Saved data entries
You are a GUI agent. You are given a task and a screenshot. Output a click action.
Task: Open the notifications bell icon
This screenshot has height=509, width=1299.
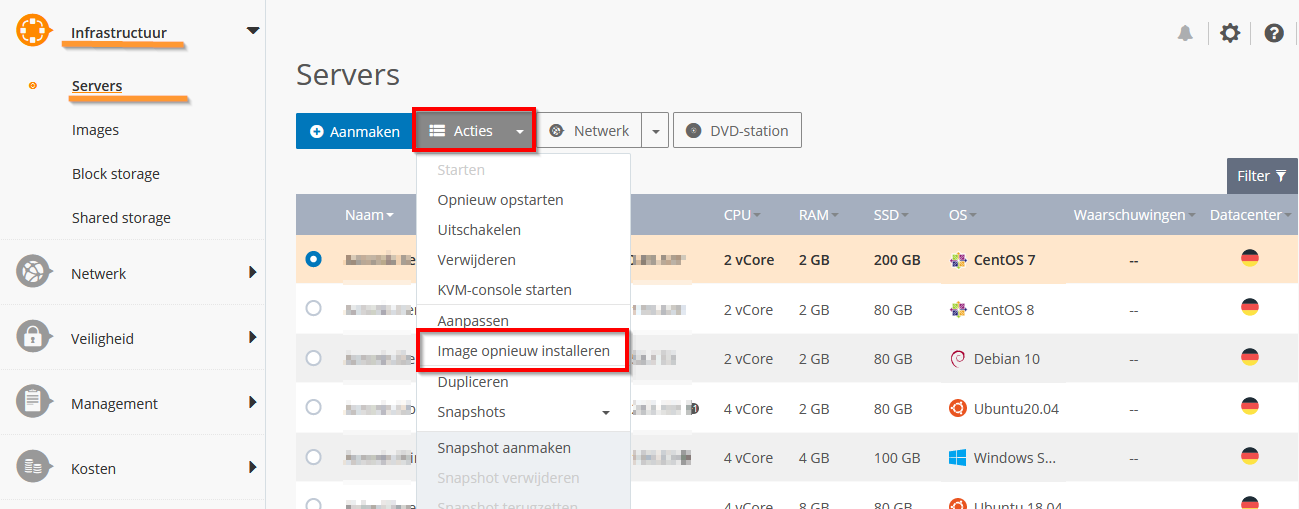pos(1185,33)
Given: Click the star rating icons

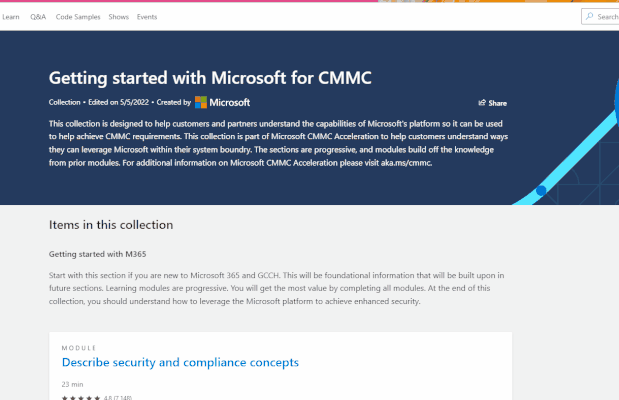Looking at the screenshot, I should [81, 398].
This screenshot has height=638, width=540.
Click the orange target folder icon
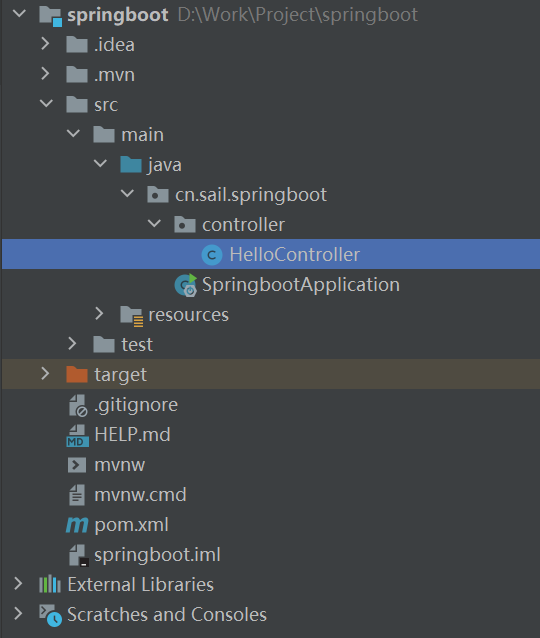pyautogui.click(x=77, y=374)
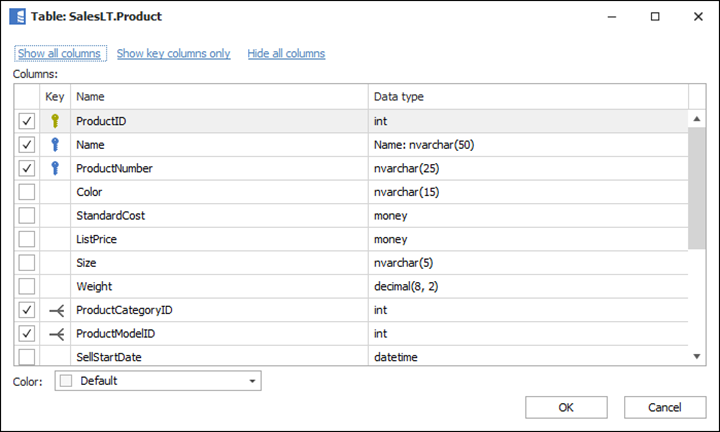Check the ListPrice column checkbox

pyautogui.click(x=27, y=239)
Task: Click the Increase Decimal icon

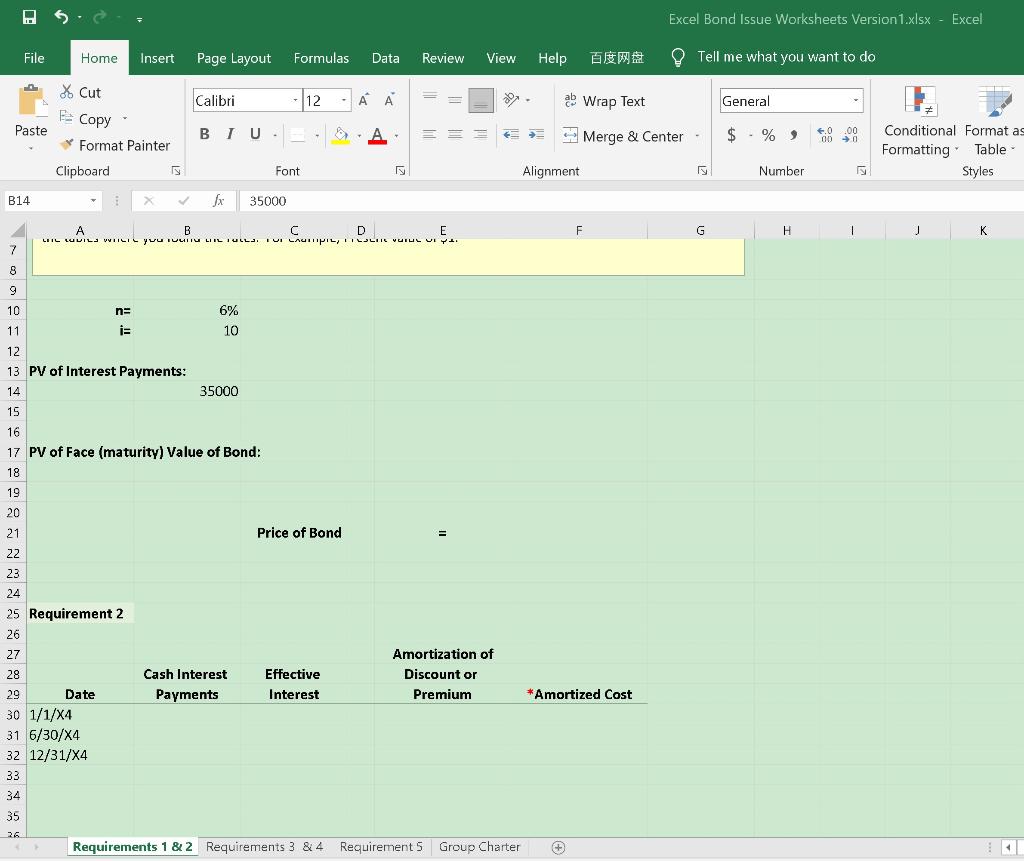Action: (825, 133)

WORK TO COMPLETE:
Output the records exactly, and let none of their pictures appear in the copy.

RESULT OF THE TASK:
You are a GUI agent. You are given a task and a screenshot. Output a click action.
Task: Open the notifications bell icon
This screenshot has height=509, width=1299.
pos(1185,33)
Given: Click the star rating icons

Looking at the screenshot, I should [81, 398].
This screenshot has height=638, width=540.
Click the orange target folder icon
pyautogui.click(x=77, y=374)
Check the ListPrice column checkbox

pyautogui.click(x=27, y=239)
Task: Click the Increase Decimal icon

Action: (825, 133)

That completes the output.